I have heard nothing but good things about the strong arm and I knew the prodigy was very similar and also has a versatile sheath that is molle compatible. The strong arm has gone up in price and isn’t available here so I went with the prodigy. Glad to know it’s a good product. Thanks for the input guys.


----------



## MisterMills357 (Apr 15, 2015)

I had a Gator and I liked it, it was sharp and easy to keep that way. Gerber makes some good knives.


----------



## Hemi45 (May 5, 2014)

Gerber makes really nice blades. I've been seeing some exciting new product teases from SHOT. I'll be adding to my collection this year!


----------



## Texas (Nov 27, 2018)

Hemi45 said:


> Gerber makes really nice blades.
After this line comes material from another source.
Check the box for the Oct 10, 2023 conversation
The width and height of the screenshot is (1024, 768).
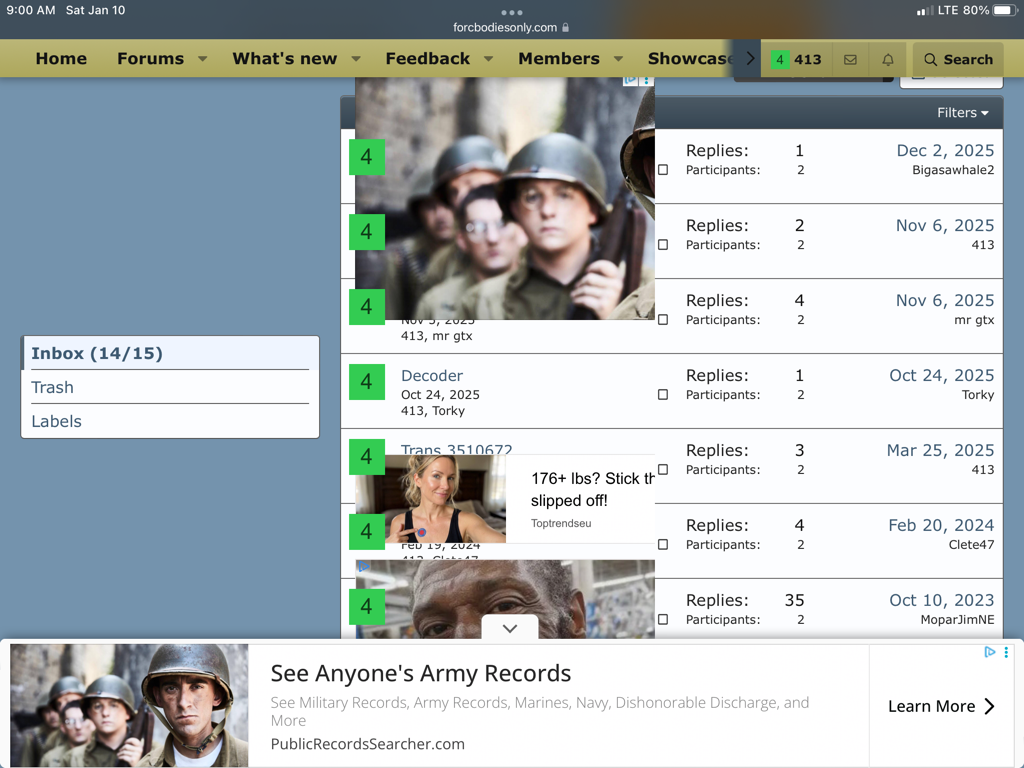pyautogui.click(x=663, y=620)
I've been seeing some exciting new product teases from SHOT. I'll be adding to my collection this year!


Do they have a lot of new products this year?


----------



## Ragnarök (Aug 4, 2014)

I’ve got one that I use every now and then. It’s a good blade imo.


----------



## MI.oldguy (Apr 18, 2013)

Gator here too.


----------



## Texas (Nov 27, 2018)

Ragnarök said:


> I've got one that I use every now and then. It's a good blade imo.


I really like mine. Got the tan fine blade. Haven't used it a whole lot yet though. I hear once they're sold out there won't be any more. My Walmart hasn't put one back out since I bought mine about a week ago.


----------



## Hemi45 (May 5, 2014)

Texas said:


> Do they have a lot of new products this year?


I don't know about "a lot" but I've seen a few and the Fastball looks awesome.


----------



## The Tourist (Jun 9, 2016)

At the price point it's a very good buy. Some people were saddened when the Buck 110 and 112 series folders went from 440C to 420 stainless. However, it is hardened properly, and I think you do need something in stainless for use in the winter or over water. Also, this is one application where serrations are appropriate.


----------